Spitzkehren und enge Serpentinen meistern: Die Technik für steile Bergstraßen

MotorradZoneMotorradZoneTipps & Ratgebervor 1 Stunde131 Aufrufe

Der Asphalt kippt weg. Vor dir faltet sich die Straße zu einem engen Bogen zurück den Hang hinauf, und für einen Wimpernschlag siehst du nur Leitplanke, Fels und ein schmales Stück Himmel. Spitzkehren wie diese sind der Grund, warum du überhaupt in die Berge fährst – und gleichzeitig der Ort, an dem die meisten unsicher werden. Es riecht nach warmem Gummi, von unten kriecht der Geruch heißer Bremsscheiben hoch, und dein Puls sagt dir, dass gleich etwas passiert. Aber nichts passiert. Vorausgesetzt, du weißt, was du tust.

Denn das ist die erste unbequeme Wahrheit: Die enge Kehre ist keine Mutprobe und kein Kraftakt. Sie ist Handwerk. Und Handwerk kann man lernen.

Nicht das Tempo bringt dich in den Graben

Es hält sich hartnäckig ein Glaube: Wer in einer Kehre stürzt, war schlicht zu schnell. Zu viel Gas, zu wenig Respekt. In der Praxis sieht es anders aus. Alleinunfälle in Kurven gehen häufiger auf fehlende Technik als auf reines Tempo zurück – der falsche Blick, die falsche Linie, der falsche Griff zur Bremse im falschen Moment. Das ist eine erstaunlich gute Nachricht.
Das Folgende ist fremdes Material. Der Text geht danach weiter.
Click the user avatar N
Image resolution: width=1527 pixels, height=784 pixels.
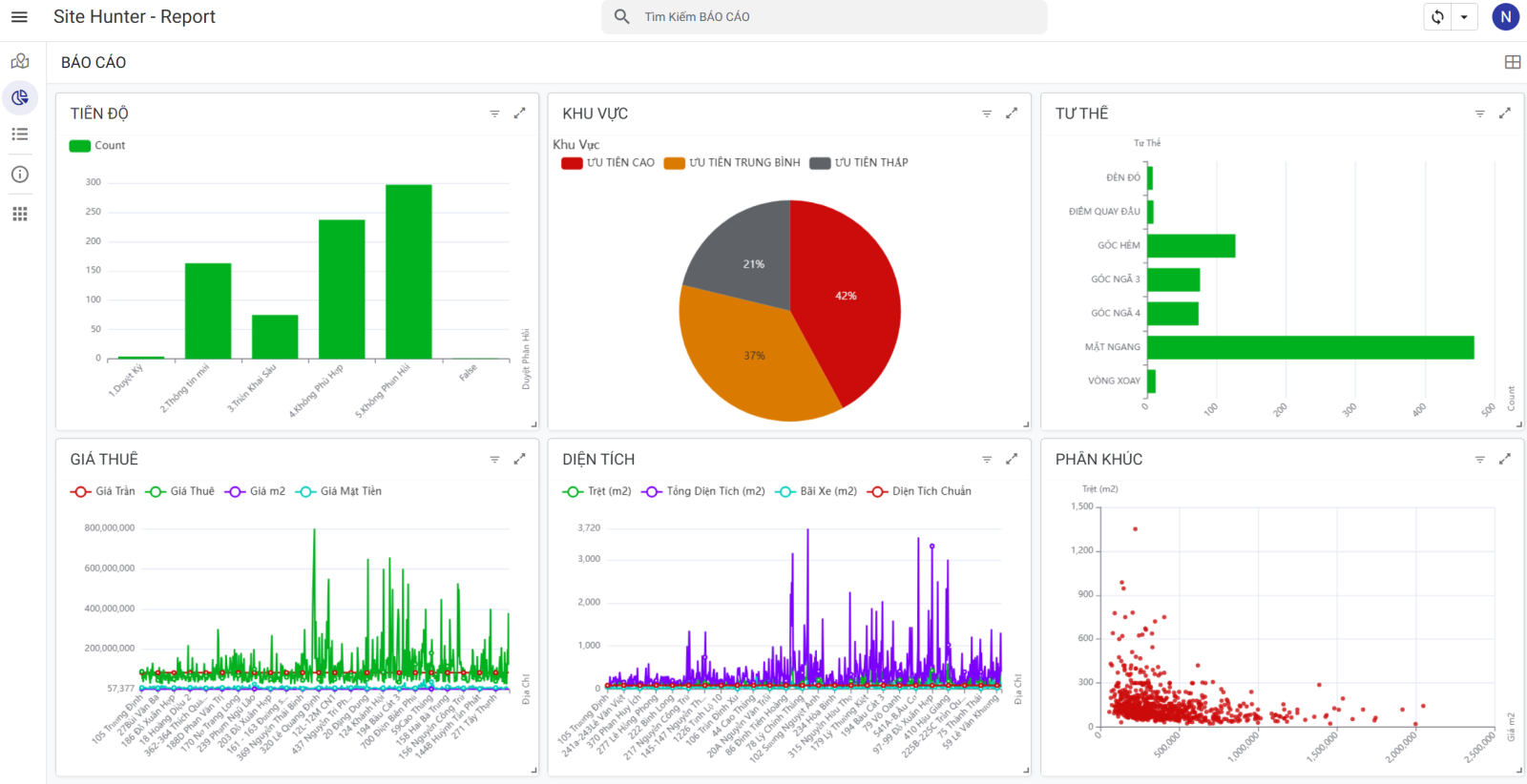pyautogui.click(x=1505, y=17)
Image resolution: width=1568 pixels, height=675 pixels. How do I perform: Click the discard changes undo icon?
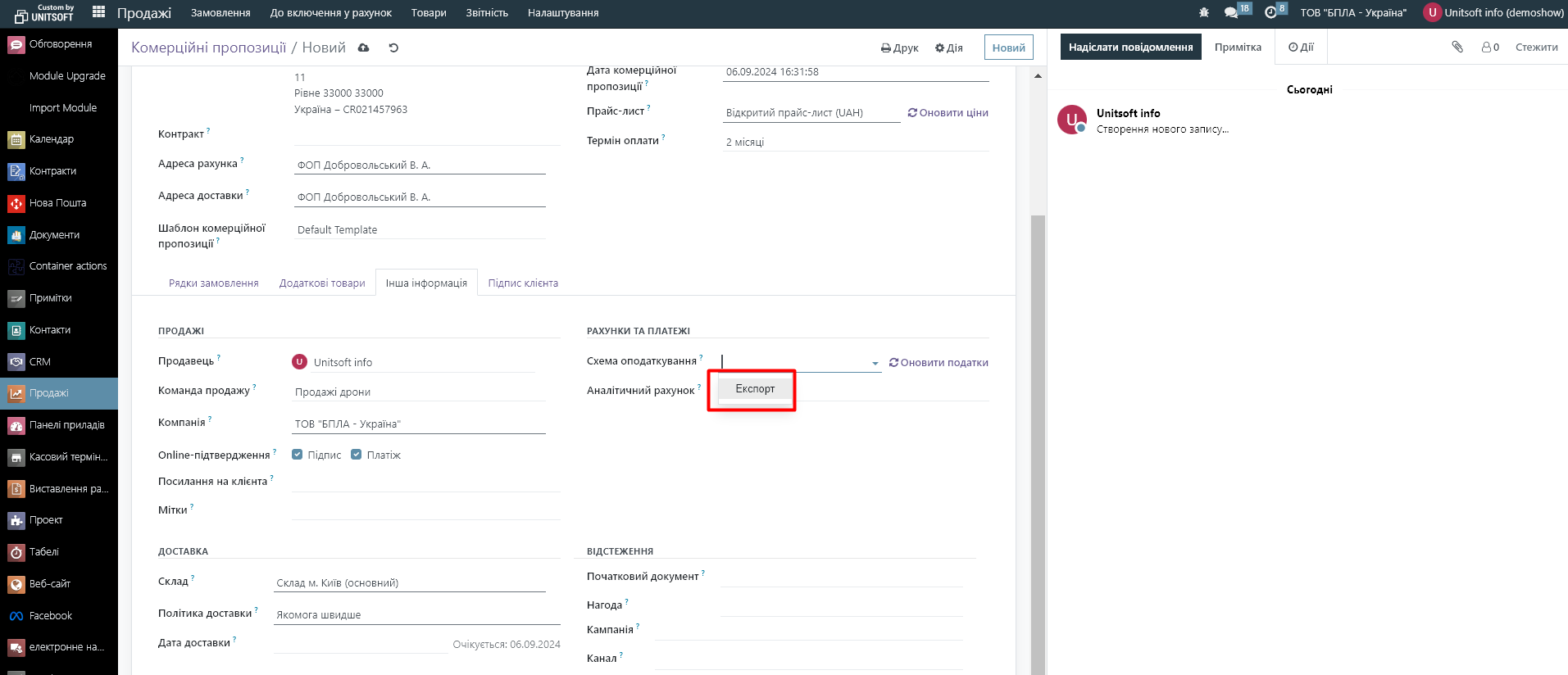[393, 48]
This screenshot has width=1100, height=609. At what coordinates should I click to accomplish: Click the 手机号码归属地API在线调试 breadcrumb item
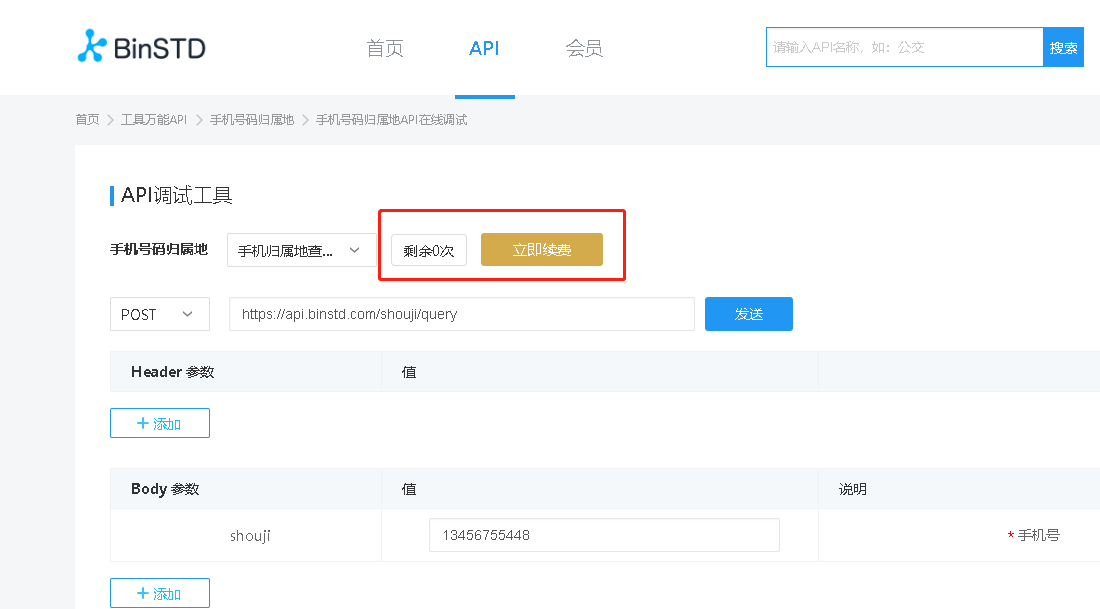point(391,120)
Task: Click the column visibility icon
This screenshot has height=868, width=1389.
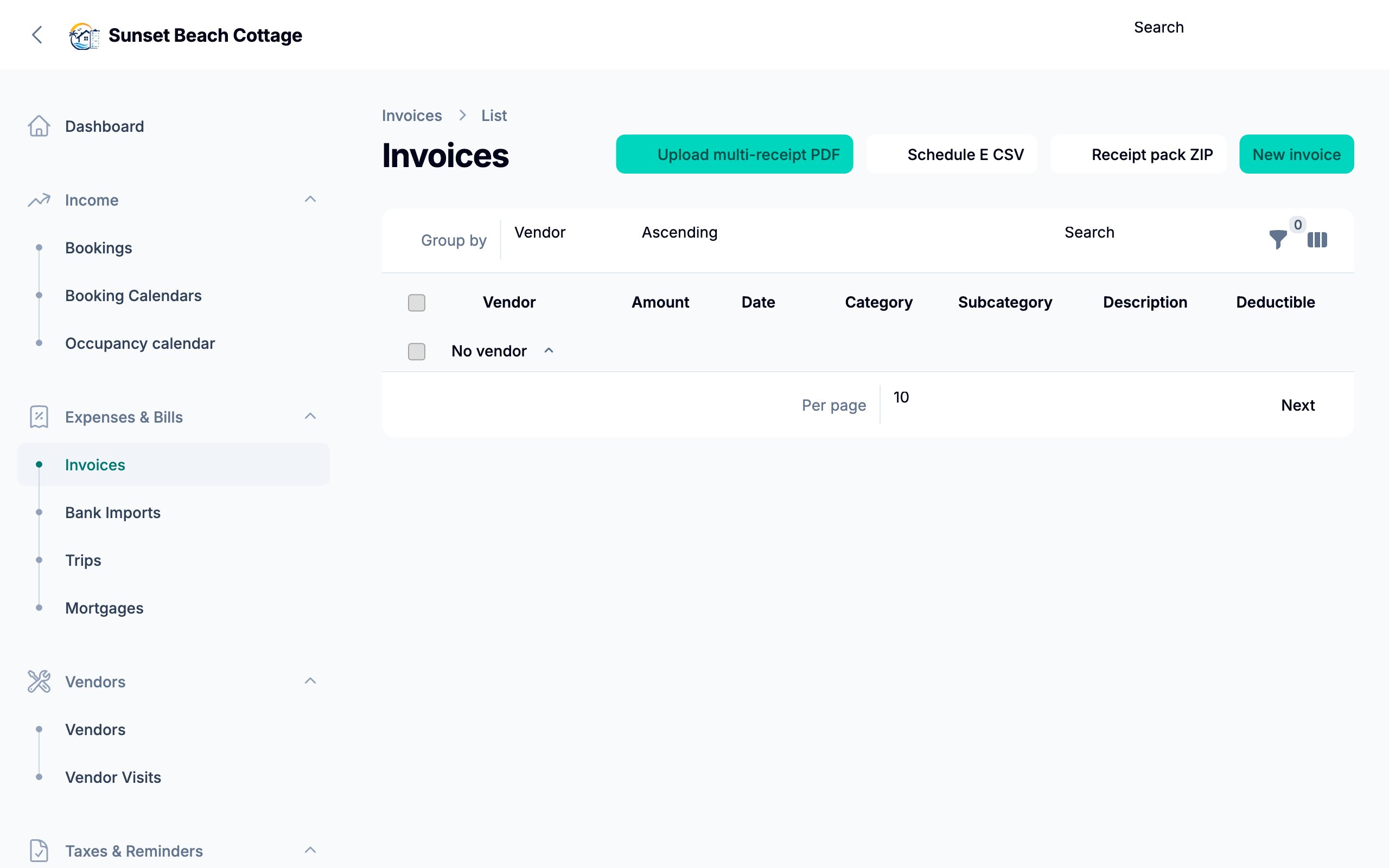Action: coord(1317,240)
An deinem Mut kannst du wenig ändern. An deiner Technik alles.

Wer eine Spitzkehre wirklich sauber nimmt, ist dabei oft langsamer, als es von außen aussieht. Das Kunststück liegt nicht im Anschlag, sondern in der Ruhe. In der Vorbereitung. In den zwei, drei Handgriffen, die schon erledigt sind, bevor sich die Maschine überhaupt in den Bogen legt. Genau darum geht es auf den nächsten Metern: nicht um Heldentum, sondern um eine saubere, wiederholbare Abfolge, die du dir antrainieren kannst, bis sie von selbst läuft.

Und noch etwas nimmt Druck raus: Du musst keine Kehre in Rekordzeit nehmen. Eine Serpentine ist kein Rennen gegen die Uhr, sondern eine Kette aus lauter kleinen, gut vorbereiteten Bögen. Nimmst du einen davon zu hektisch, überträgt sich die Unruhe auf den nächsten, und plötzlich fährst du hinter dir selbst her. Wer dagegen jeden einzelnen Bogen sauber abhakt, kommt oben paradoxerweise schneller und deutlich entspannter an. Genussfahren am Berg ist keine Frage des Muts, sondern der Ordnung im Kopf.

Die vier Phasen – und warum du vor der Kehre schon fertig sein musst

Jede Kurve zerfällt in vier Abschnitte, und wenn du sie in der richtigen Reihenfolge abarbeitest, verlierst du das Gefühl der Überforderung fast von allein. Anbremsen. Einlenken. Rollen. Herausbeschleunigen.

Das Entscheidende steckt im Wort „Rollen“. In dieser mittleren Phase – vom Einlenken bis zum Scheitelpunkt – bremst du nicht und beschleunigst du nicht. Du rollst. Der Grund ist reine Physik: Nur wenn die Reifen nicht gleichzeitig verzögern oder antreiben müssen, können sie ihren ganzen Grip in die Seitenführung stecken. Genau die hält dich in der Kurve.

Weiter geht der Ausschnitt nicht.